Relieving the pain of parasitic extraction
The future is here: phone, web browser, email, photo and video, all in one device at your finger tips, simultaneously. The evolution of IC design is in part driven by the demand for more memory with higher performance. Advanced process technologies enable more functionality, higher performance, and portability in chip design through smaller device sizes (Figure 1). These innovations pose interesting design challenges, which include new parasitic extraction issues that are affecting nanometer memory designs.
Figure 1: Minimum device feature size trends.
Embedded memories already dominate most of an SoC’s die area. The ITRS roadmap  predicts that memory functions—the number of bits on a single chip—will double every two years. Performance is the key requirement for leading-edge memory design. Memories must meet exacting specifications for fast data transfer and low power consumption.
Areas of concern for memory design at nanometer nodes include storage capacitance with reduced feature size, low resistance for bit and word lines to ensure desired speed, improved bit density, and lower production cost . Higher densities increase the interactions between interconnect lines, as well as those between interconnects and devices. New device and interconnect design techniques used at 28nm introduce more complex coupling effects that are difficult to extract accurately. Geometries are becoming more three dimensional in structure, and circuits are more sensitive to 3D parasitic effects.
Transistor-level simulation including very accurate parasitic effects is critical to the memory design process to help designers converge on an optimal design that has a high certainty of meeting targeted specifications, without costly overdesign.

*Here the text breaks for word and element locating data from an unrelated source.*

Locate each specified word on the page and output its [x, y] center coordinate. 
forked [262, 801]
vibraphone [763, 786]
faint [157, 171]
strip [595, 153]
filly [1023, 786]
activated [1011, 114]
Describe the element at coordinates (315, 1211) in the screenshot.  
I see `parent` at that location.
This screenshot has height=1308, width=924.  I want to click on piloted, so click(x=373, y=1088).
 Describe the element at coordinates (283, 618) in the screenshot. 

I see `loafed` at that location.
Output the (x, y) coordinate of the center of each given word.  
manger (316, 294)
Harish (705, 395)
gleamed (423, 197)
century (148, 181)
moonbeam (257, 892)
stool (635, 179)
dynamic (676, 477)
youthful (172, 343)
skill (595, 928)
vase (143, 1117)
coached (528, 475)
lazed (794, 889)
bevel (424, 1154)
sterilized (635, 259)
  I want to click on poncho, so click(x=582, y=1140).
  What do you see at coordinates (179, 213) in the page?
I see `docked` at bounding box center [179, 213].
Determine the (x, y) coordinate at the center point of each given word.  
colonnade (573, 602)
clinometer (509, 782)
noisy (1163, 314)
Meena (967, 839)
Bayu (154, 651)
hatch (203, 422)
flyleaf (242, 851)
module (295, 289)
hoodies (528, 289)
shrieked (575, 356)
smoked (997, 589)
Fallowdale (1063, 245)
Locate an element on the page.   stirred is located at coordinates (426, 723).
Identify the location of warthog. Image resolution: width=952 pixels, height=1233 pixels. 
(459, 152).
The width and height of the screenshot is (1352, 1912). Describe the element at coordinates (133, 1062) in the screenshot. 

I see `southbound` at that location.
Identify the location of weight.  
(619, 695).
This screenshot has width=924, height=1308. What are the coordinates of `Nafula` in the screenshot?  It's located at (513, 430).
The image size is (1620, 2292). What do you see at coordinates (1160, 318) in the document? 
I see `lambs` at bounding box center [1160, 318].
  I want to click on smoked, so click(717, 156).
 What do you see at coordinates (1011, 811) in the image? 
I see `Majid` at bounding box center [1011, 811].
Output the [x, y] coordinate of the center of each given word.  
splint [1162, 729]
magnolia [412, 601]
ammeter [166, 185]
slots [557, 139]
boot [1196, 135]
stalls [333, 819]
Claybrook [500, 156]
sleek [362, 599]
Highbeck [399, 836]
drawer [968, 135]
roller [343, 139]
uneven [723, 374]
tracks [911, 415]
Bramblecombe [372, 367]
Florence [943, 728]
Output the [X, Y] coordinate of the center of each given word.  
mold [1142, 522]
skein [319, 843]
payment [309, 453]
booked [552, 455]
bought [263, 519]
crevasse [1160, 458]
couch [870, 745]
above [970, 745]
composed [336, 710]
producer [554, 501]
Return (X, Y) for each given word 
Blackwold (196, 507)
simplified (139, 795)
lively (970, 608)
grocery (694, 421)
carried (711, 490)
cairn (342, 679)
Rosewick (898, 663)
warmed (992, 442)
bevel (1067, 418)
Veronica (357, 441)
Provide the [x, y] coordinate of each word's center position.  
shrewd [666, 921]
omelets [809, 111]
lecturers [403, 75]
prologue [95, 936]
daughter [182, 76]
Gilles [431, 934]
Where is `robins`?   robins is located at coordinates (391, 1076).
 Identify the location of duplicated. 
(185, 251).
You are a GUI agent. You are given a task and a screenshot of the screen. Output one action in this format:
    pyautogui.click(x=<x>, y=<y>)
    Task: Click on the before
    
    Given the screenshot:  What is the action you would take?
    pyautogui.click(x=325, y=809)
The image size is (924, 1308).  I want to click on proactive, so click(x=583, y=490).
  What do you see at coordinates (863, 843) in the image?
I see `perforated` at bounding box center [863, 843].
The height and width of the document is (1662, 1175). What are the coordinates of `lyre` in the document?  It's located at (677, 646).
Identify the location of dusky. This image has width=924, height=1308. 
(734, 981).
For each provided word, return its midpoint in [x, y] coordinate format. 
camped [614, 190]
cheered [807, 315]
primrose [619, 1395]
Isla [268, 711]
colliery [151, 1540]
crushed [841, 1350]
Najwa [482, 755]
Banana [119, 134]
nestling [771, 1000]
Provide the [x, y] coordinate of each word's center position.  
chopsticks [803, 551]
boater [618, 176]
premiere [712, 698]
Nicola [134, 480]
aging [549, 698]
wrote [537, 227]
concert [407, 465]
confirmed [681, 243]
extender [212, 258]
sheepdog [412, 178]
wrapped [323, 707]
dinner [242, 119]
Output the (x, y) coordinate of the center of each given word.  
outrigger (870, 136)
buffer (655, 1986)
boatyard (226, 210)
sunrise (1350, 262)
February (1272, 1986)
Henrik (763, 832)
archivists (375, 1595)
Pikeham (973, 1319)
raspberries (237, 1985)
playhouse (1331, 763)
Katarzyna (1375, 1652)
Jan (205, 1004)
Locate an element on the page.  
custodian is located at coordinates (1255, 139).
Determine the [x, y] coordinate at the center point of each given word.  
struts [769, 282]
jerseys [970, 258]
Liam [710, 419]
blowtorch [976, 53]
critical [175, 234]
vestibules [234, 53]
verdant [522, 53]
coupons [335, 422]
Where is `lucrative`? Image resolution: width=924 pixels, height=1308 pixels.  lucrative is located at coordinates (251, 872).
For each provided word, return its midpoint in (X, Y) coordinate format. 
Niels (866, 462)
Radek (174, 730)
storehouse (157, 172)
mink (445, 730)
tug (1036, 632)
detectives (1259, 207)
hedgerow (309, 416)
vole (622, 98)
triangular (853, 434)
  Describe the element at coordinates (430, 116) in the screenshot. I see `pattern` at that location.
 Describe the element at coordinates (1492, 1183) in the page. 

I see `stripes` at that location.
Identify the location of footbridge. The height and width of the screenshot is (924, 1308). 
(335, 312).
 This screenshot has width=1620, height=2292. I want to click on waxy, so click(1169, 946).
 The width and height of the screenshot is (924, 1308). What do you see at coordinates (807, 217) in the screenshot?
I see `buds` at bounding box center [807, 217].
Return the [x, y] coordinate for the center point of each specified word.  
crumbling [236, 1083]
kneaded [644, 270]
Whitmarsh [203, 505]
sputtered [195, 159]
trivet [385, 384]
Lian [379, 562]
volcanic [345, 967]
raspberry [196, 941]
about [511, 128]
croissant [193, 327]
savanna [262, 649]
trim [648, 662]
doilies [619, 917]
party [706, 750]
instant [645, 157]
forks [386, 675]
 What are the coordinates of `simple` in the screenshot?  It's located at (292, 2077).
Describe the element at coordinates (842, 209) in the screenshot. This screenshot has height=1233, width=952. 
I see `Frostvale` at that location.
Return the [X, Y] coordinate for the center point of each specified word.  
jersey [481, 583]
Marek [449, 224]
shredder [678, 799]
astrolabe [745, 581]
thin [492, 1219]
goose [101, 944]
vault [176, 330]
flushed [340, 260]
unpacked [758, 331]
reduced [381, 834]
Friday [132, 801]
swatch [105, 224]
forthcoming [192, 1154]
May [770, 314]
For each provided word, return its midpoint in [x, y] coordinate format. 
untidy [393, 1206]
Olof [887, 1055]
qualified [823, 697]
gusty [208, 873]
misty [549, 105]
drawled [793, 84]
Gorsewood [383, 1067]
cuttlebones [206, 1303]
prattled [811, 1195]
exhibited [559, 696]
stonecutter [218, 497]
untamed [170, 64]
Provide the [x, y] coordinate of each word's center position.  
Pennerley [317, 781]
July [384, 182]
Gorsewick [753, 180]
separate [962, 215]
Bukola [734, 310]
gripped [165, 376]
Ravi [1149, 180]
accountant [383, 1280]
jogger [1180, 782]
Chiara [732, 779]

More accurate solutions are required that do not increase cycle time and that fit into existing design flows. New 3D parasitic extraction technology delivers attofarad accuracy as well as high performance and capacity, at all stages of memory design, from bit cell design to full chip sign-off, ensuring a robust design that will work to specification when it is manufactured.
Limitations of current parasitic extraction technologies for memory
Traditional parasitic extraction solutions reliably model interconnect parasitics, but design closure is getting more difficult at advanced nodes because of new process effects and variability that affect functionality, performance, and reliability. Some of the parasitic modeling challenges in advanced silicon processes include:
• Local interconnect
• Multi-bias vias
• Diffusion resistance
• Elevated source/drain
• SOI support
• TSV-based 3D-IC verification.
Rule-based extractors are able to extract multimillion net designs, but they rely on heuristic models and are inherently limited in accuracy—up to 10% error for total capacitance and as much as 15% or more for coupling capacitance at 45nm. These errors can account for 5–10% error in simulation results. Designers have been compensating for these limitations by using larger guard bands for timing and signal integrity, aware that such overdesign tends to negatively affect chip performance and die-size.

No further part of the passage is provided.